Prime Minister Tony Abbott laughs with his conservative counterparts from New Zealand and Britain, John Key and David Cameron at the official memorial ceremony for late South African President Nelson Mandela.
Tony Abbott, David Cameron and John Key have a lot in common. They all wear blue ties, worship Sir Winston Churchill and love her Majesty the Queen. Cameron and Abbott even went to the same university – Oxford.
Abbott and Key are both unapologetically Anglophile. The former made clear in his auto-biography Battlelines about his vision for a revived Anglo-sphere centric diplomacy. Key restored the titles of knights and dames in 2009 after he became New Zealand prime minister.
However, despite their close ideological and cultural ties, their approaches to China could not be more different. Cameron and Key have enthusiastically embraced the idea of engaging more intimately with China, signing free trade agreements, rolling out the red carpet for Chinese investors and adopting a more independent China policy from Washington.
Abbott’s government, on the other hand, has signalled its retreat from engaging with Australia’s most important trading partner. Foreign minister Julie Bishop said in Washington that the United States was Australia’s most important economic partner, ditching the usual formula that describes China as number one, according to her interview with the AFR.
She went on to explain the bilateral trade and investment relationship between the US and Australia was about one trillion, easily dwarfing the two-way merchandise trade of $130 billion between China and Australia.
The choice of the one trillion dollar figure is a baffling one. It seems she arrived at that figure by including nearly $500 billion worth of total stock of American investment in the country since WWII. That is comparing apples with oranges.
The Abbott government’s decision to downplay bilateral economic ties with China at a time when the relationship has suffered serious setbacks is strange. The need to please the Americans is understandable but its message to Beijing is also unmistakable – you are not indispensable to us.
It is a bad signal at a critical time when Australia tries to conclude a free trade agreement with Beijing within a year. It is interesting to compare how Abbott’s conservative colleagues have handled their relationships with China.
When China established an air defence zone – a controversial act at time of escalating tensions in the region near the disputed Diaoyu/Senkaku islands, Canberra posted arguably the strongest protest aside from Japan and the United States. The Chinese ambassador was called in for a dress down – a diplomatic rebuke that was 7 on the Richter scale.

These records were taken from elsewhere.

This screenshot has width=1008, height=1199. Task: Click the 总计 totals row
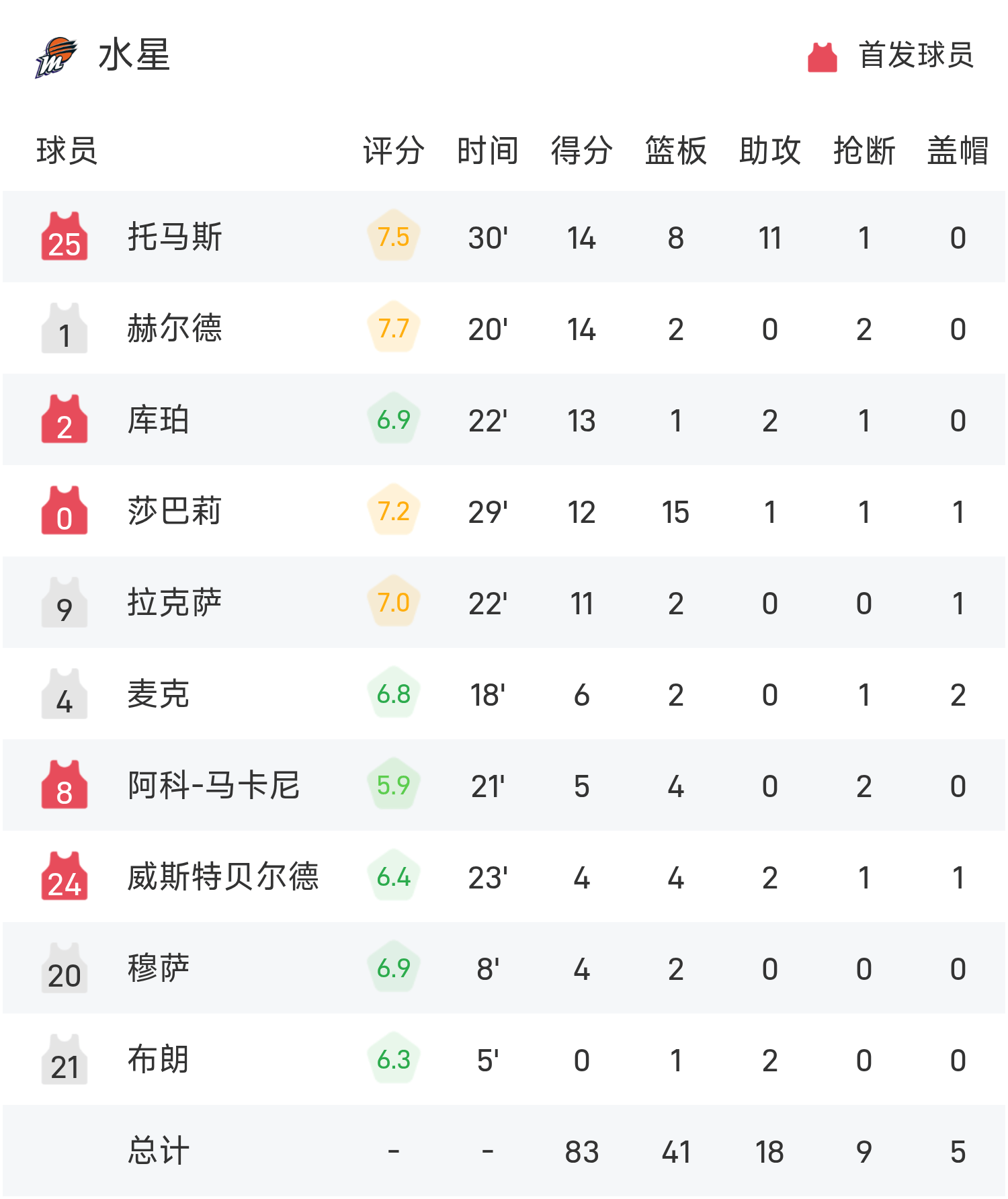[504, 1151]
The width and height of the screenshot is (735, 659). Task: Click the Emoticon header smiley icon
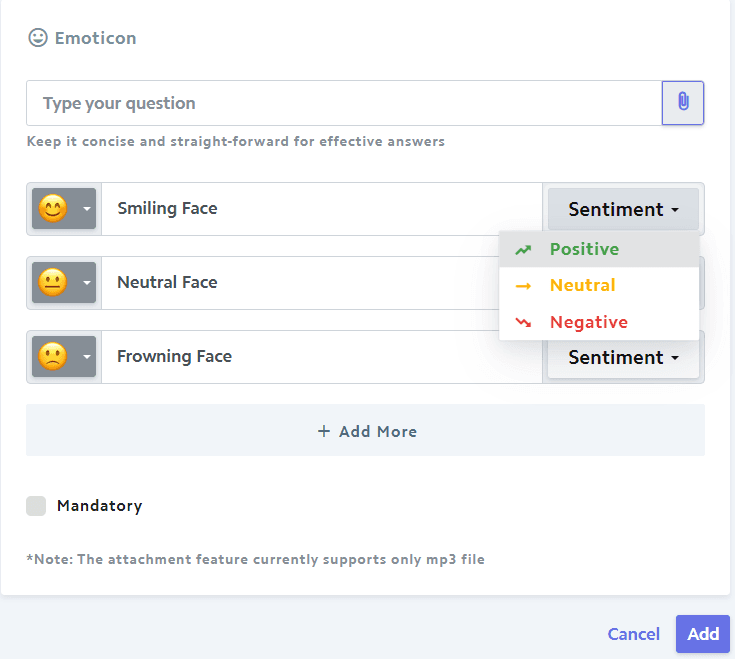click(38, 37)
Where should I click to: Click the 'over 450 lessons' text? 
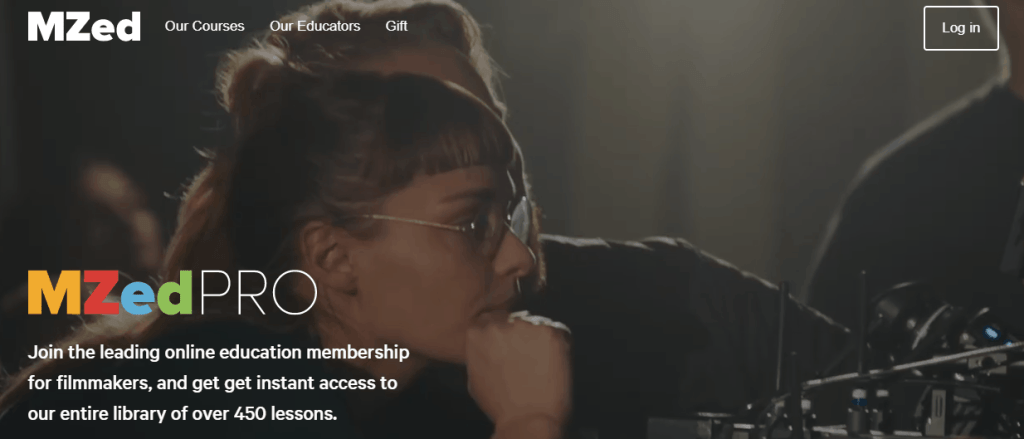pos(281,414)
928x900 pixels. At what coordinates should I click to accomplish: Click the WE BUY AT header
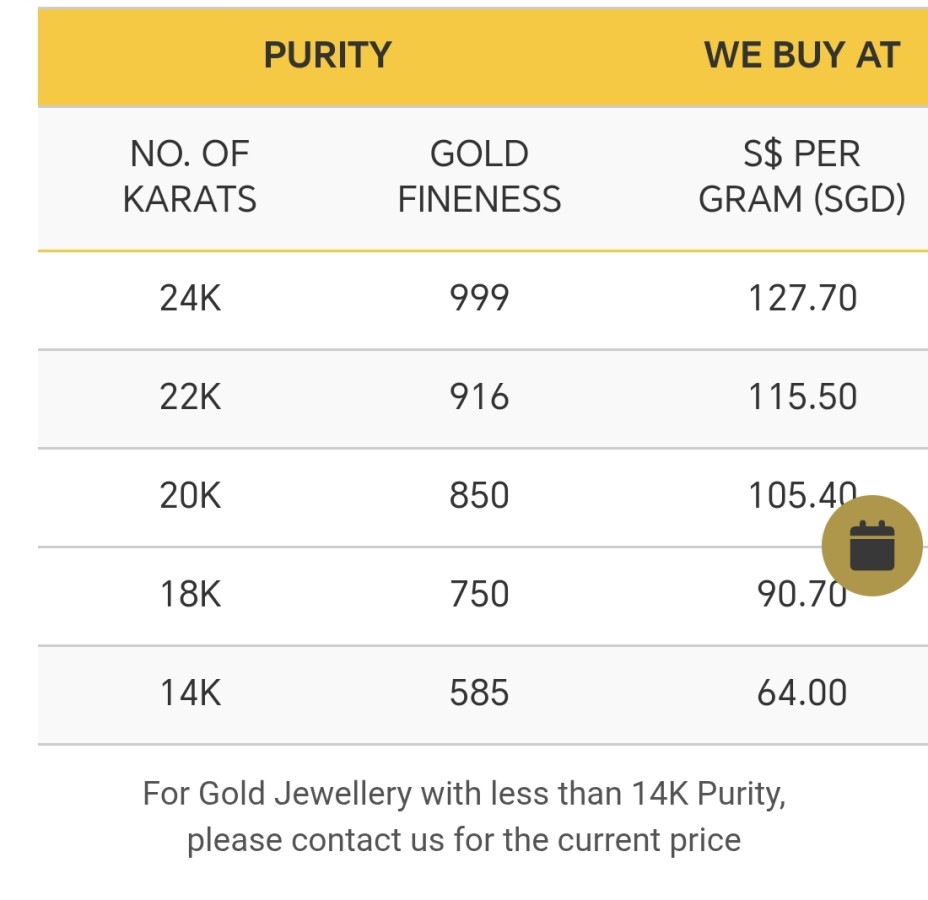point(802,56)
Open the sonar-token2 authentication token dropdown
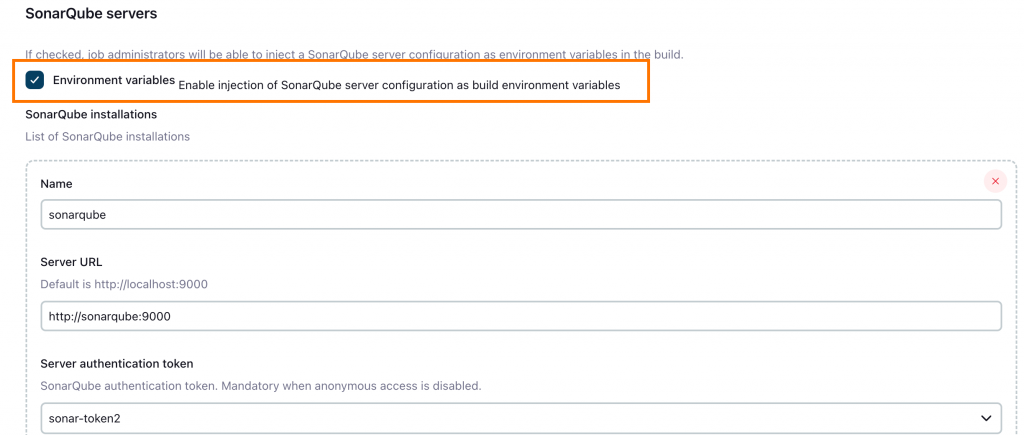 point(520,417)
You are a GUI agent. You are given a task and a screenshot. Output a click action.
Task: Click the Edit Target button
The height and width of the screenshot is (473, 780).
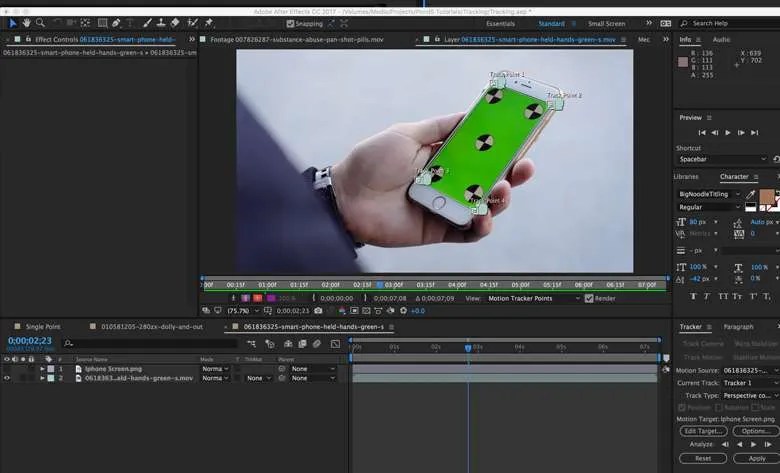click(x=703, y=431)
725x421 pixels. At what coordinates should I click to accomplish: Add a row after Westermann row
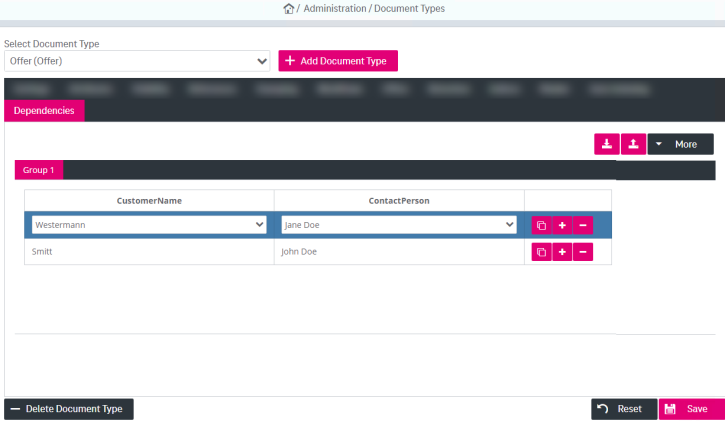coord(562,225)
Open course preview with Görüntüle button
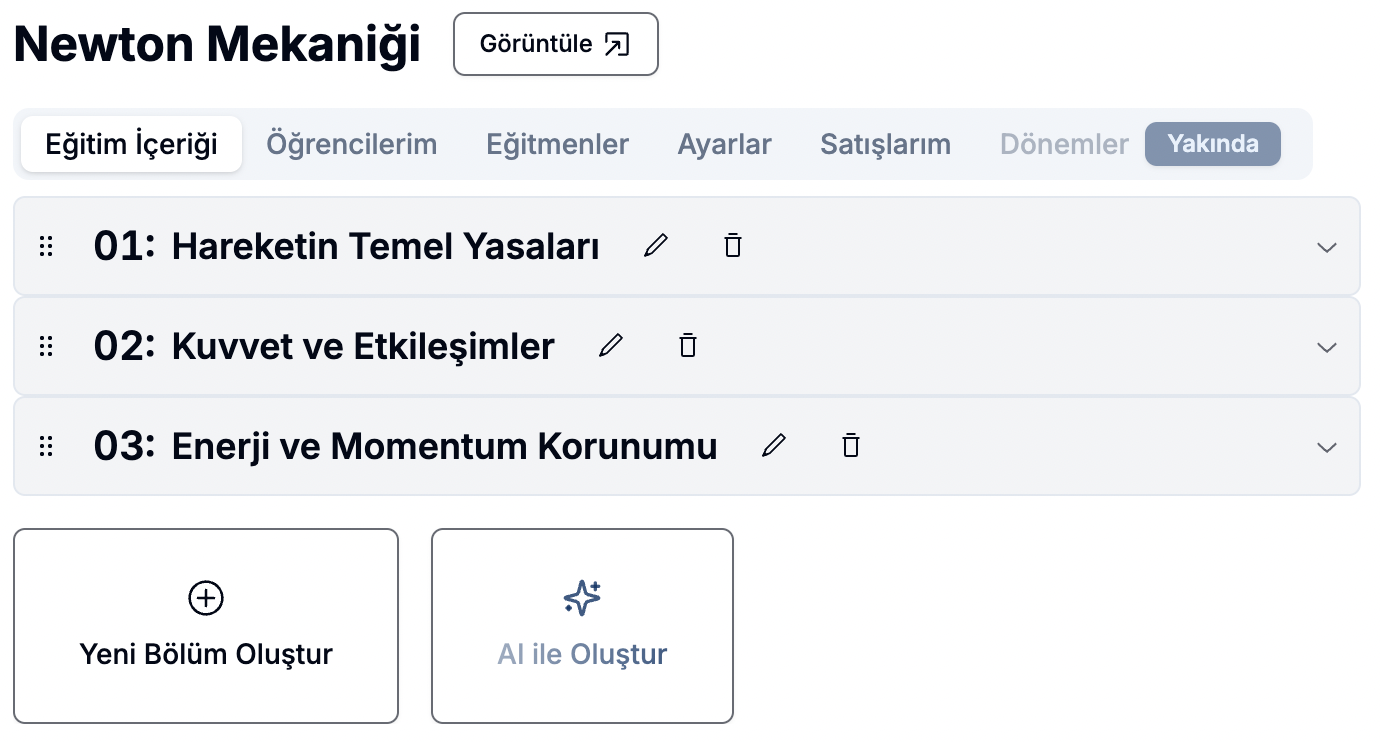1380x742 pixels. click(556, 44)
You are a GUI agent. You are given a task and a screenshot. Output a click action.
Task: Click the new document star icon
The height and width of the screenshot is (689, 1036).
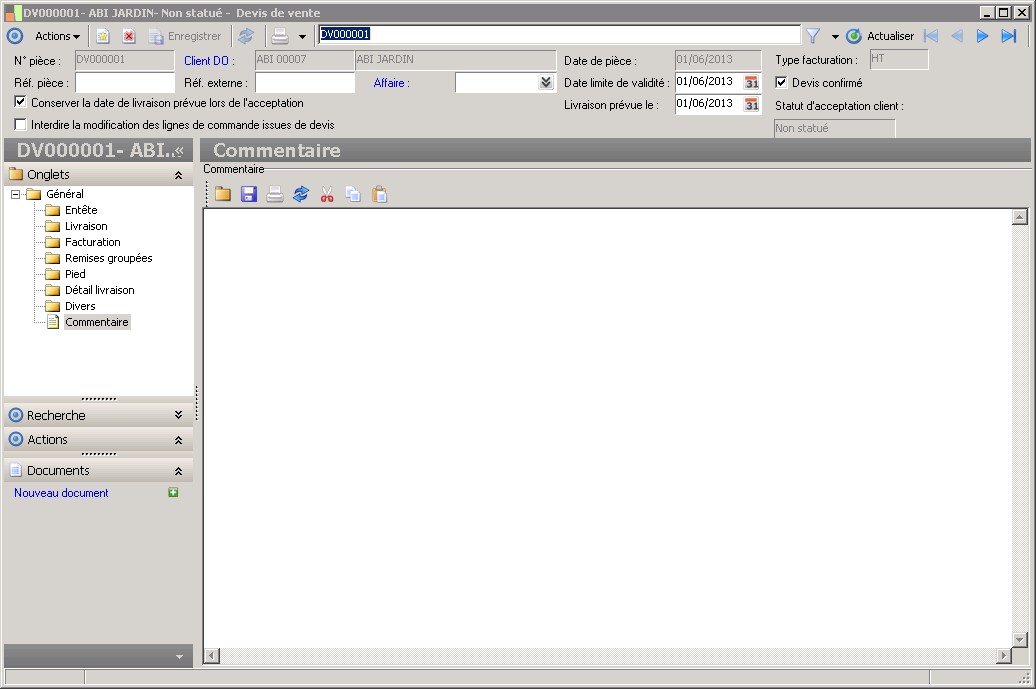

The Chinese foreign minister returned the favour when Bishop was in Beijing. The diplomatic relationship has chilled considerably since.
New Zealand defence minister Jonathan Coleman, who was in Beijing at the time, took a deliberately neutral and backseat approach. He said he “would be telling his hosts that New Zealand did not take sides in disputes and wanted them resolved through international processes,” according to New Zealand Herald.
Kiwi ministers also hinted recently to their Australian colleagues at the Leadership Forum in Sydney that a good political relationship with Beijing would help to seal a coveted free trade agreement with the world’s largest consumer market. Britain’s foreign office also chose not to get involved in a nasty dispute between China and Japan that is deeply rooted in history.
Abbott’s conservative peers have also taken a decidedly different approach to Chinese investment and especially in dealing with Chinese technology giant Huawei.
Before last year’s election, senior members of the Coalition including Malcolm Turnbull and Andrew Robb raised the prospect of reviewing and potentially overturning the Gillard government’s decision of banning Huawei from participating in the national broadband network.
New foreign minister Julie Bishop also supported their moves and all three senior cabinet ministers drew a connection between the Huawei decision and Abbott’s ambitious goal of completing a free trade agreement with Beijing this year.
Then, Prime Minister Abbott and Attorney General George Brandis, swiftly and without warning killed off the debate and announced their decision to uphold previous government’s ruling. Leaving aside the merits of the decision itself, the new government’s diplomacy was about as delicate as a sledgehammer.
Claude Barfield, a former US trade official from the right-wing American Enterprise Institute described Abbott’s government’s decision as “a stunning example of diplomatic ineptitude”.
What is perhaps most interesting is that Britain and New Zealand both allowed Huawei to build their national broadband projects. Though Australia, Britain and New Zealand are all members of the so-called “Five Eyes” Western intelligence alliance, Britain and New Zealand have arrived at very different conclusion based on arguably the same intelligence.
Huawei is operating a joint-testing centre with GCHQ, Britain’s communication spy agency to vet its own equipment. Huawei Australia’s chairman John Lord – a former admiral – also put forward a similar proposal but was ignored.
The Abbott government’s confrontational approach towards our Asian neighbours including Indonesia, Timor and China is deeply concerning. It is certainly at the odds with the key objective of new government’s foreign policy – advancing Australia’s commercial interests.
“Our focus will be on economic diplomacy,” Bishop said, “Our diplomats will be required to understand our commercial interests – and as the head ambassador, if you like, I would make trade a centre piece of my work.”